For our January–February winter season of events, Palimpsest Projects continues with a series of four collage workshops led by four different London-based artists who use collage as a key technique in their art-making. Collage serves as a means to map different systems of knowledge, to create new stories and alternative narratives, or to playfully offer new possibilities.

With gratitude to Richmond Council's Civic Pride Fund, all participants of the public are warmly welcomed to freely attend and explore techniques of collage with us – these workshops require no experience and families of all ages may attend. You’ll learn more about each artist’s own creative practice and ways of collaging whilst also making your own collaged creations. You'll use a variety of materials and follow thoughtful prompts.

For each workshop, we encourage you to bring some of your own favourite personal materials that you may have at home – but otherwise, all workshop materials will be provided.

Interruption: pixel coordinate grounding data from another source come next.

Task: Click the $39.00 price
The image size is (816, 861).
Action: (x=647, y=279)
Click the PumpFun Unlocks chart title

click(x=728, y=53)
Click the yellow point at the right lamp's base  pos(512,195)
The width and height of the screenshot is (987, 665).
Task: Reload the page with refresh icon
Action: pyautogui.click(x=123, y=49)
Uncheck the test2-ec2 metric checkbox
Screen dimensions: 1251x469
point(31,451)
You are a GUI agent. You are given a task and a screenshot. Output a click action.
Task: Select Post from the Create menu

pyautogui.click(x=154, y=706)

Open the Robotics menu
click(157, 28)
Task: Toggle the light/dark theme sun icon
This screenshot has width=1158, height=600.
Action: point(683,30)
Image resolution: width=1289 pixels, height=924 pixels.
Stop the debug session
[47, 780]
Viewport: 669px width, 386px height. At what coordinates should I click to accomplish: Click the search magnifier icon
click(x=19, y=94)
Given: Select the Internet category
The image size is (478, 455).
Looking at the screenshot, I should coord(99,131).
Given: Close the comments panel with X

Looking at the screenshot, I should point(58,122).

Workshop Location: the Richmond Library Annexe is a red-brick building that is easily entered 1-minute off of Richmond High Street. It is not the same building as Richmond Lending Library, but you may find the Annexe on the opposite side of the Lending Library – following the small alley next to the Library’s white cottage.


Workshop Leader

Christie Swallow is an artist and researcher who crafts new stories from old ideas. Their work engages with the entanglement of humans and non-humans within the anthropocene, seeking to disentangle the webs of meaning that weave through contemporary attitudes towards 'nature'. With a background in architecture, their practice works through textiles, co-creation, drawing, and archival research. Christie previously had undertaken residencies with the European Commission, The University of Birmingham, and Hangar CIA. They were the 2020 recipient of the RIBA Boyd Auger Award and previously studied at the University of Cambridge and the Royal College of Art.

Supporting Facilitator

Gina DeCagna is the founder and director of Palimpsest Projects. Last season, she curated This Language Rematerialised (25 September – 20 October 2024) at One Paved Court Gallery in Richmond to launch Palimpsest's inaugural artistic activities, in which 8 contemporary artists showcased how they intervene in or rewrite cultural narratives – carving out their own distinctive paths. An artist, writer, and cultural producer, she had completed her MFA at Goldsmiths, University of London.

Further Information

The word ‘palimpsest’ originates from the Greek word palimpsēstos, from palin ‘again’ + psēstos ‘rubbed smooth’. It historically has referred to a manuscript, tablet, or other writing surface where traces of earlier writing remain, despite the sections where it was erased, wiped clean, and reused. Today, the word ‘palimpsest’ can be used literally and figuratively to describe the complex and layered ways that contemporary culture builds and evolves. It is used across many different areas of research and social fields of knowledge – from architecture to literature.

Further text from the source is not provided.